== Records to use ==
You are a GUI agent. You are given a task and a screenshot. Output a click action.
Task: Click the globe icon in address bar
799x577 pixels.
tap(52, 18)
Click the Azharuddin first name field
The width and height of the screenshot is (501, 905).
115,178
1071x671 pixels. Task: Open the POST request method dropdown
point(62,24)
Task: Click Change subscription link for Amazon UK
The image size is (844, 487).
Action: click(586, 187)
===
== Records to use ==
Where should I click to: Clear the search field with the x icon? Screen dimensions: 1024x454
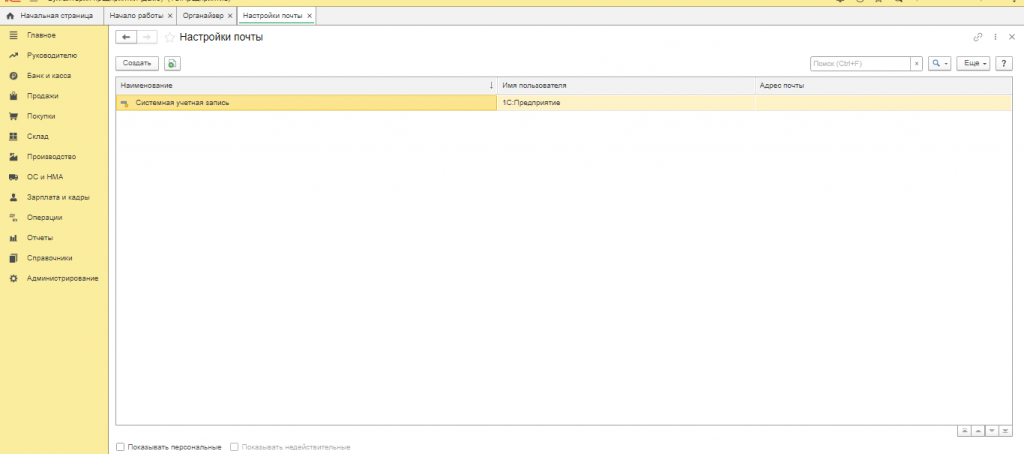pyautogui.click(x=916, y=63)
===
== Records to use ==
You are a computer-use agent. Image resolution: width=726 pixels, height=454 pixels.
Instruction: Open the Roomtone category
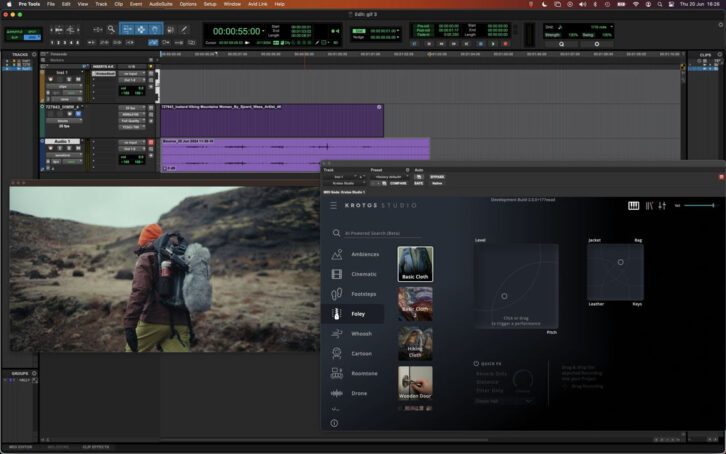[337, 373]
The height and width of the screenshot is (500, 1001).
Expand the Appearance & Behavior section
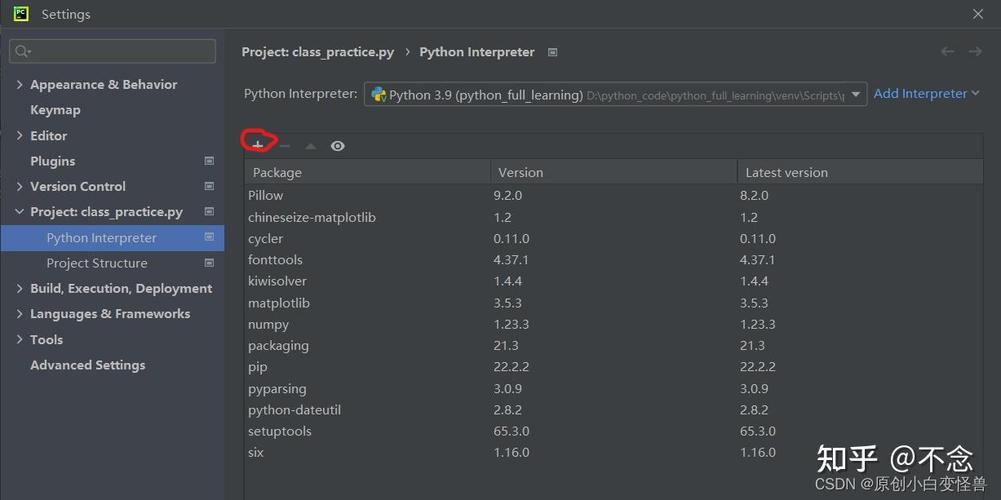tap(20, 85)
===
Wherever the word "agent" appears in the listing, copy the line that holds it.

You are a GUI agent. You are given a task and a screenshot. Output a click action.
You are a computer-use agent. Image resolution: width=726 pixels, height=454 pixels.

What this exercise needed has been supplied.